Lointain travail
Il paraît que le télétravail c’est formidable. Plus de trajets, chacun son rythme, pas de risque de contamination.
Pendant quatorze ans, j’ai enseigné à l’Institut universitaire de formation des maîtres du Nord Pas-de-Calais. Plusieurs fois par semaine, je partais de Paris très tôt le matin et j’arrivais déjà fatiguée pour donner mon premier cours de la journée. Je dormais comme une souche dans le TGV qui me ramenait chez moi le soir. Pourtant, avant qu’une réforme vienne balayer le travail d’équipe et les formations que nous avions patiemment construites au fil des années, j’entrais avec plaisir dans les locaux de l’ancienne école normale d’Arras. Je savais que j’allais y retrouver mes collègues. *
Je me souviens des grandes tablées de formateurs qui riaient des lubies du directeur de l’époque, des perles des étudiants ou des derniers potins de la boîte.
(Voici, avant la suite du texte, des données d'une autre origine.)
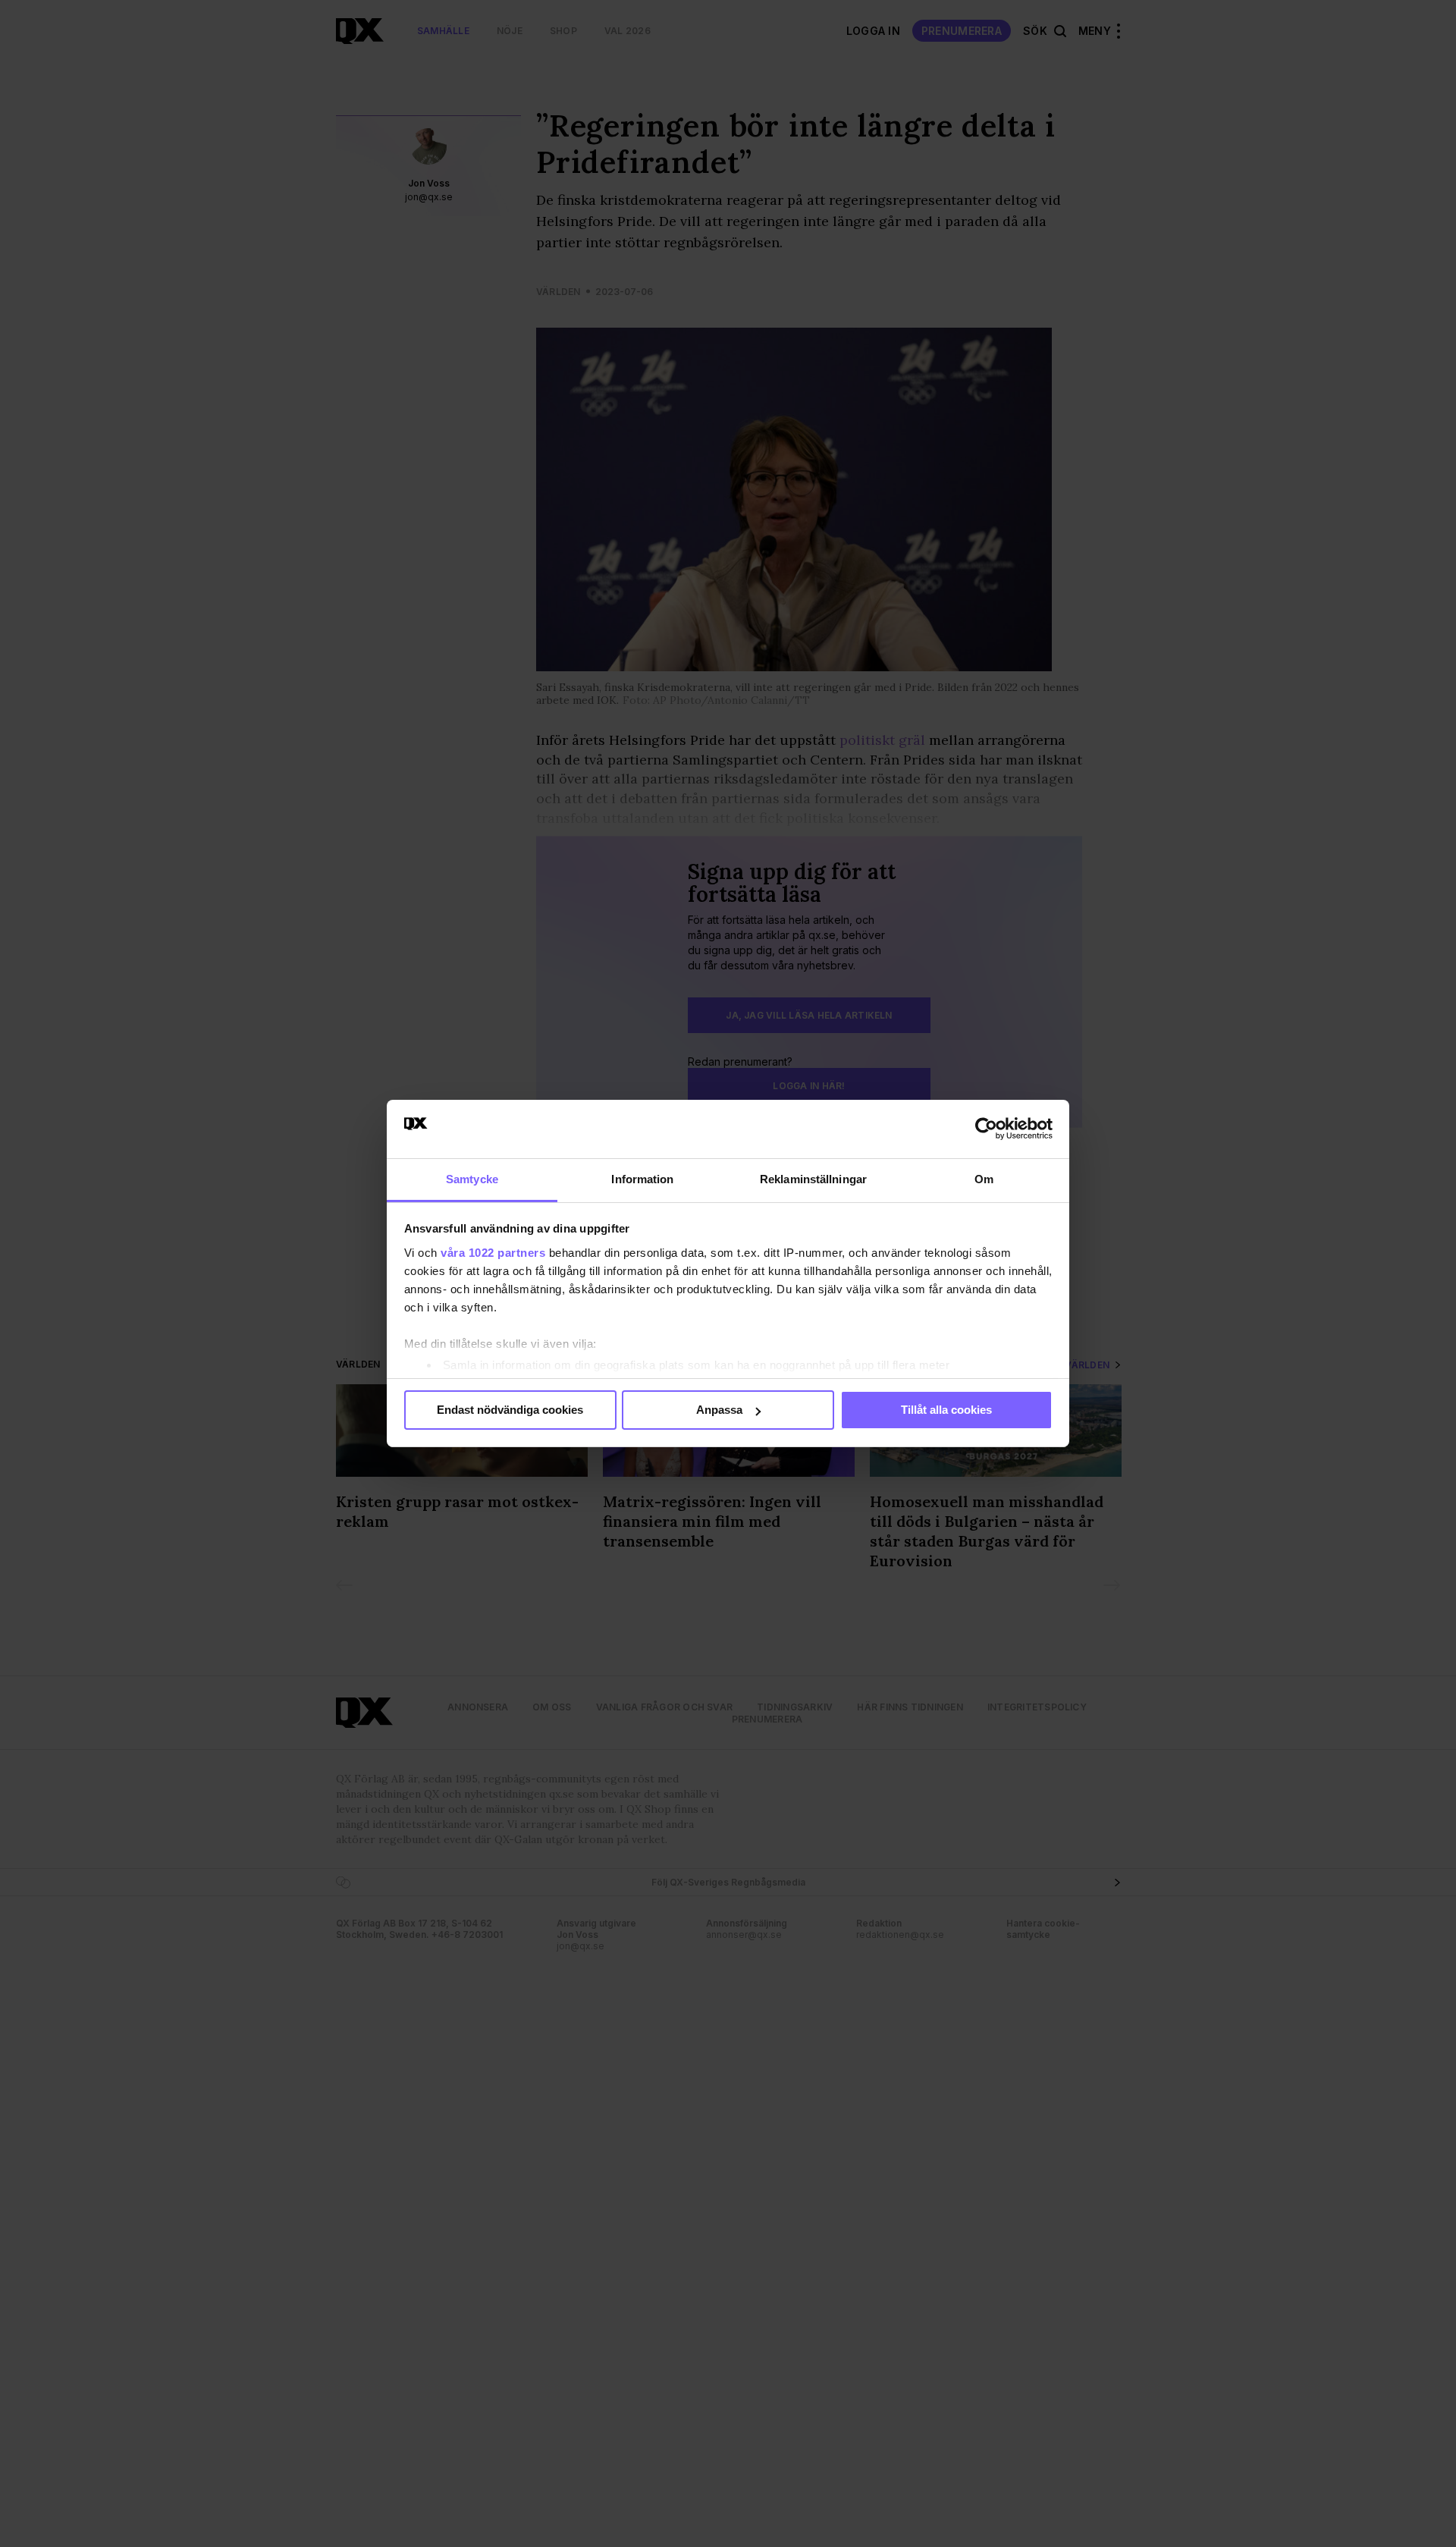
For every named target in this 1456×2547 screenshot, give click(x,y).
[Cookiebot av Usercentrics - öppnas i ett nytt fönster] (986, 1128)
Quelquefois, on partageait nos repas avec les secrétaires et les agents de maintenance qui lançaient des tirades syndicalistes contre la dégradation des conditions de travail, avec l’accent du ch’Nord. Tout cela faisait une ambiance, un ensemble, une chaleur. Des groupes d’étudiants nous saluaient au passage en allant déposer leurs plateaux sur le tapis roulant, à côté du self.
Je me souviens des quelques mots entre profs autour de la machine à café, dans le hall du bâtiment de l’amphithéâtre, entre deux cours.
– Tu prends quoi ?
– Une noisette.
– Moi aussi, y a que ça de bon.
– Ouais la noisette ça sent la noisette et c’est sucré.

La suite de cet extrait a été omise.